To measure the costs of patients who are hospitalized at home, patients will be followed for one month after their home hospital stay, during which they are eligible for services ranging from health coaching to home doctor visits. The team at Mount Sinai will collaborate with Dr. Leff and his colleagues at Johns Hopkins to compare outcomes to a similar group of patients who are hospitalized and to measure patient satisfaction.
Even for Mount Sinai, whose house calls program has been around for two decades, bringing the key elements of the hospital to a Manhattan apartment hasn’t been easy. A well-meaning family member of one of the first patients in the program decided to store her intravenous antibiotics in the freezer, rendering them unusable.

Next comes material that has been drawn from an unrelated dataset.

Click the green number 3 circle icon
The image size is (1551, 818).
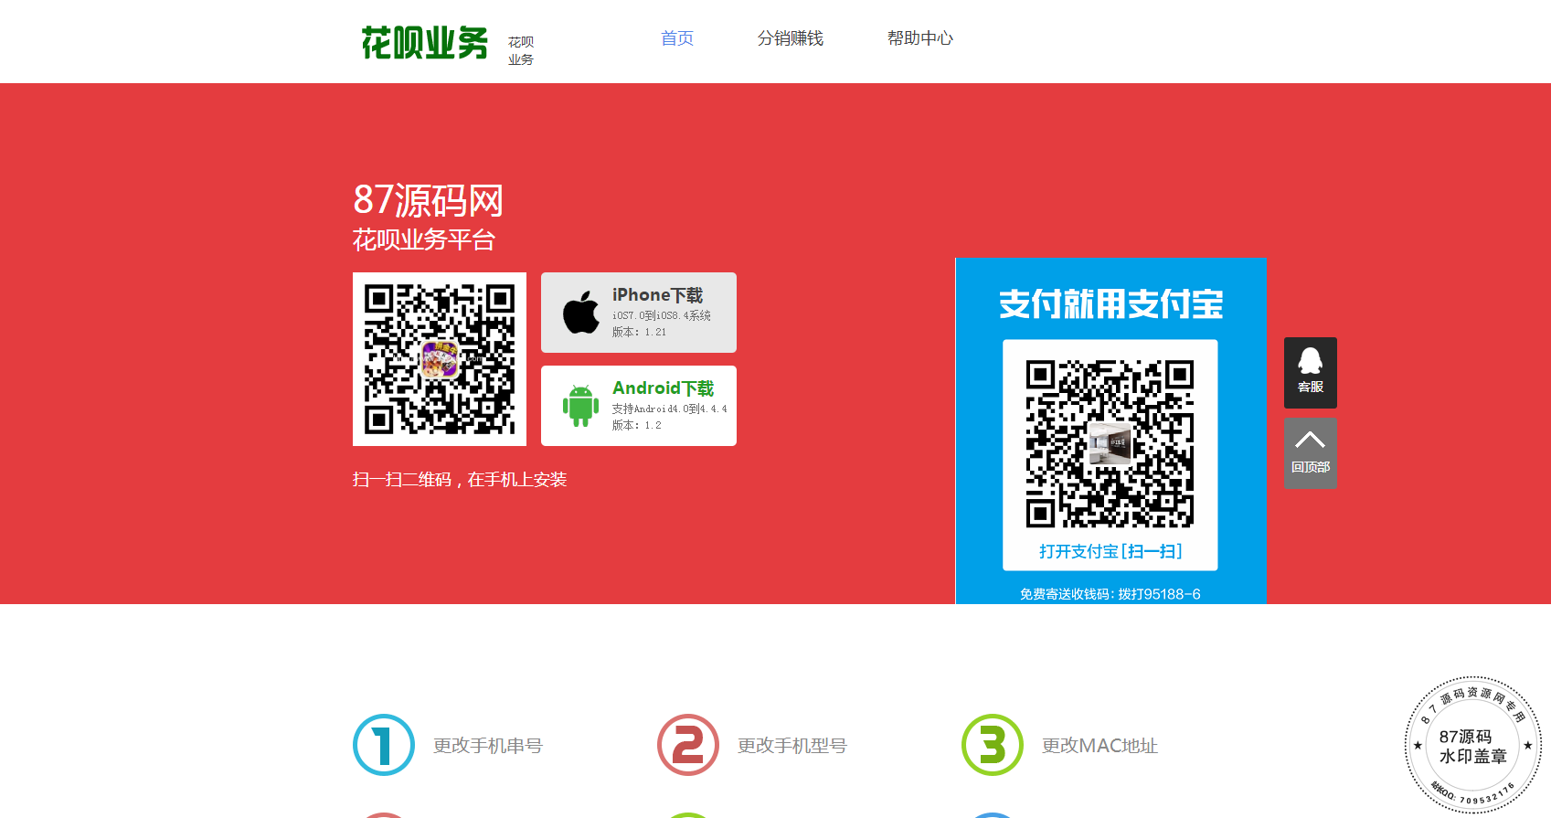(x=993, y=745)
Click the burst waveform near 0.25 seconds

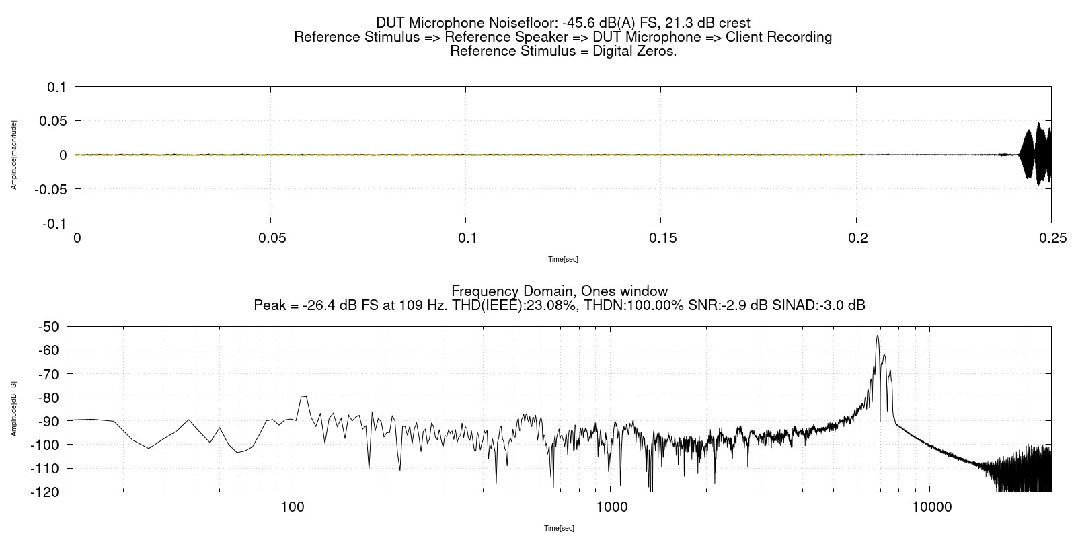1036,155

But before gearing up to enroll their first patient this past November, the Mount Sinai team arranged a complex system of backups. Patients have 24-hour physician and nurse coverage, and an arrangement with emergency medical service providers ensures that rather than reflexively transport all patients to the hospital if they are called, the providers will deliver all the care they can at home.
“I am very confident that we’re going to be able to show that patients want to be home, that we can do this safely, and that we can do this with savings,” said Dr. Linda DeCherrie, an associate professor of geriatrics and palliative care medicine at Mount Sinai and clinical director of the new program.
The trend toward taking hospital patients out of the hospital “will continue to evolve and get tested, but I think this will see its day,” Dr. Leff said. In the past two years, he has received calls from at least a hundred system administrators eager to learn more about how to hospitalize patients in their homes.
“My sense is that over time, hospitals will become places that you go only to get really specialized, really high-tech care,” he said.
On a recent night, Mary Hull sat in her living room in Albuquerque, waiting for her doctor to check on her. Ms. Hull, 43, had been admitted to the hospital, at home, a few days before being treated with intravenous antibiotics for a skin infection on her leg and abdomen.
A portable X-ray machine had arrived. She was receiving daily lab draws. A nurse visited three times a day. She hadn’t even needed to find someone to watch her cat.
“I’m hoping to be discharged soon,” Ms. Hull said. “But I guess it doesn’t matter much. I’m home.”